Général (2S) Jean-Bernard PINATEL

[1] La baisse de 5 points de la cote de popularité de François Hollande dans le baromètre IFOP-JDD (23% d’opinions favorables) est attribuée, en partie, à sa position en faveur d’une intervention militaire en Syrie.

[2] Général (2S) Alain Faupin.

[3] Le grand navire de débarquement Amiral Nevelskoy; le navire de lutte ASM Amiral Panteleiev a franchi les détroits turcs le 1er septembre; le navire de débarquement Minsk a franchi les détroits turcs le 5 septembre; le navire de débarquement Azov a franchi les détroits turcs le 20 août dernier; le navire de débarquement Nikolaï Filchenkov; le navire de débarquement Novotcherkassk a franchi les détroits turcs le 5 septembre; le navire de renseignement Priazovie (a franchi les Détroits turcs le 5 septembre; le navire de lutte ASM Smetlivy a quitté son port d’attache de Sébastopol et mis le cap sur la Méditerranée orientale; le croiseur lance-missiles Moskva, navire amiral de la flotte de la mer Noire, au retour d’une croisière dans l’Atlantique. Enfin, les vedettes lance-missiles Chtil et Ivanovets doivent également rejoindre l’escadre russe au large de la Syrie le 29 septembre prochain.
Source : RusNavy Intelligence.

[4] Livrer des armes aux rebelles syriens, le pari risqué de Hollande.

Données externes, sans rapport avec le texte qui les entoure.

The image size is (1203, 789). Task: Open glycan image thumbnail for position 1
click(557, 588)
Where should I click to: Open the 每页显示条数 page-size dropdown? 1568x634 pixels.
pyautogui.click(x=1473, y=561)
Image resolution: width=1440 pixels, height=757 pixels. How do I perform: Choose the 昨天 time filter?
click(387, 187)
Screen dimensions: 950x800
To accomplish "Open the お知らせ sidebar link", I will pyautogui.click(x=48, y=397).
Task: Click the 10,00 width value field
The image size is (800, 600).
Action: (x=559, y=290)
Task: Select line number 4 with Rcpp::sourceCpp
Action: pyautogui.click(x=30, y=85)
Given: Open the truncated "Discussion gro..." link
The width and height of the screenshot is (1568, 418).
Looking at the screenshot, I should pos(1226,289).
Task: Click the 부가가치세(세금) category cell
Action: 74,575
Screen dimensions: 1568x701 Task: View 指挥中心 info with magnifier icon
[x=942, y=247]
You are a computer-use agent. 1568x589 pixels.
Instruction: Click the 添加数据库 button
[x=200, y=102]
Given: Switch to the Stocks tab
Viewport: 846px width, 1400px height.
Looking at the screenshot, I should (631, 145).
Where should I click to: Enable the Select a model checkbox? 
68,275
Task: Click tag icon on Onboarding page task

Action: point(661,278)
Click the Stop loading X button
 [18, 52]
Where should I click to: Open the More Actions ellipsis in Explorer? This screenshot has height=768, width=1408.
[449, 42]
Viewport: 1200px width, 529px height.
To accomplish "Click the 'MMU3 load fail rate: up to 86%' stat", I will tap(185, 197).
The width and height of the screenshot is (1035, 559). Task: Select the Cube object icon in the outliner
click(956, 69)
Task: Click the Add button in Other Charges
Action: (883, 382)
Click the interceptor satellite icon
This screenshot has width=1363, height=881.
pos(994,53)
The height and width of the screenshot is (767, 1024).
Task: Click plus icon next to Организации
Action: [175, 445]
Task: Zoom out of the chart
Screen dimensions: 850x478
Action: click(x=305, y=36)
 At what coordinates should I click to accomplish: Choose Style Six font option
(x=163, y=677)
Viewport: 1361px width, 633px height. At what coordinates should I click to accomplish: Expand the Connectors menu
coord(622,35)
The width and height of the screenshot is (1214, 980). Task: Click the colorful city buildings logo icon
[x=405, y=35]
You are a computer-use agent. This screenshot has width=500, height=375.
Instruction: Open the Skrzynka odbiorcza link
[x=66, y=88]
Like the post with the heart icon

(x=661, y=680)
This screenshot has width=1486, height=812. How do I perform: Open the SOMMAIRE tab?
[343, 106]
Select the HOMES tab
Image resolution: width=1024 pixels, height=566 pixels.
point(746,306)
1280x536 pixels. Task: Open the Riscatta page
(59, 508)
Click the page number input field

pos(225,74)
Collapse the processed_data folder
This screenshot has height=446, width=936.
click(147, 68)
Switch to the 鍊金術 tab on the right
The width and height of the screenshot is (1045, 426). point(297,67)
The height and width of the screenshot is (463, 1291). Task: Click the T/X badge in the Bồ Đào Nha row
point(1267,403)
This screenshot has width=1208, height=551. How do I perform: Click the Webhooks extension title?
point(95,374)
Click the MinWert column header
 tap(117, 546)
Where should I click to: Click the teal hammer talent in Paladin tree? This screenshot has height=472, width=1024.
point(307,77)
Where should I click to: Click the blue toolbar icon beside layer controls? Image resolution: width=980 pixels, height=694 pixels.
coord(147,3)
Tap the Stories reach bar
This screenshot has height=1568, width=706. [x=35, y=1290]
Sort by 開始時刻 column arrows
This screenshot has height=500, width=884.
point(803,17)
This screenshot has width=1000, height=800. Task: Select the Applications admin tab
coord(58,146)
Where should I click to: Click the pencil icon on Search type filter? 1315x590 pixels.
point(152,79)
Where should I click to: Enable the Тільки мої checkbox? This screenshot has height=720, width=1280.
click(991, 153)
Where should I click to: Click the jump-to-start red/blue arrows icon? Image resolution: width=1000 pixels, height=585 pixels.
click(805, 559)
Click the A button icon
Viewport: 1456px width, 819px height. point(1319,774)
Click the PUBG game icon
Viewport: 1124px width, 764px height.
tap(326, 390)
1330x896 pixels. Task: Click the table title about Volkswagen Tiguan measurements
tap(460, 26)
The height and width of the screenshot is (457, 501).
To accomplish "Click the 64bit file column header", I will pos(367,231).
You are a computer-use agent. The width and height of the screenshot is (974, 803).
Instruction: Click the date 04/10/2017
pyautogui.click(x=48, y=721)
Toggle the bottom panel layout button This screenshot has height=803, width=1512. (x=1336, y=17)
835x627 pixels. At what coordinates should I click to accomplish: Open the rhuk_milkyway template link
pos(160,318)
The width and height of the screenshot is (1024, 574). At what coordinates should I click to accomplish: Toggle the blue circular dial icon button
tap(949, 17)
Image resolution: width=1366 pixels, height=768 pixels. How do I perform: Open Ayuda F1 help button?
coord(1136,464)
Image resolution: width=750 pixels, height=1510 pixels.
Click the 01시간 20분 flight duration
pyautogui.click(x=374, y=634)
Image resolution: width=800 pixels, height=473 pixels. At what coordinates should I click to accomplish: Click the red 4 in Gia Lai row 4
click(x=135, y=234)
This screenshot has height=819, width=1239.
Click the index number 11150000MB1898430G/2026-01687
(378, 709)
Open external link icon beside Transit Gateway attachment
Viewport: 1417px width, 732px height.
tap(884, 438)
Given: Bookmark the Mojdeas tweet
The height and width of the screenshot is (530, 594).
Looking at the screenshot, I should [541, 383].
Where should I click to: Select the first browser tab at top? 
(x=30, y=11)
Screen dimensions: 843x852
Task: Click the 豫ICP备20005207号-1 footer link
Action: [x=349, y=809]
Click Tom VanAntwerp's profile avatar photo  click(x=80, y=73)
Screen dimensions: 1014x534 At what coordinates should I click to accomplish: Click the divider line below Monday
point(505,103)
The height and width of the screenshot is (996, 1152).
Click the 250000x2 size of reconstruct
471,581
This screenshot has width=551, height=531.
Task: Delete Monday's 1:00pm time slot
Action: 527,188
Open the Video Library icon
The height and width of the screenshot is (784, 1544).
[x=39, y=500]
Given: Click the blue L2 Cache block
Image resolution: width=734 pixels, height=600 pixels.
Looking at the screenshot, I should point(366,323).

[5] Arabes sunnites 65%, Kurdes sunnites 10%, Alaouites 10%,Chrétiens 10% (dont Syriaques orthodoxes 3,5%, Grecs catholiques 1,5%, Grecs orthodoxes 1,2%, Arméniens orthodoxes 1%), Chiites 3,5%, Druzes, musulmans hétérodoxes, 1,5%.

[6] Mahomet aurait dit : « Quiconque change sa religion, tuez-le.».

[7] Intelligence online, Canal Moyen-Orient, édition du 11 septembre 2013.

[8] J’y ai consacré mon dernier livre : Russie, alliance vitale, Choiseul, 2011.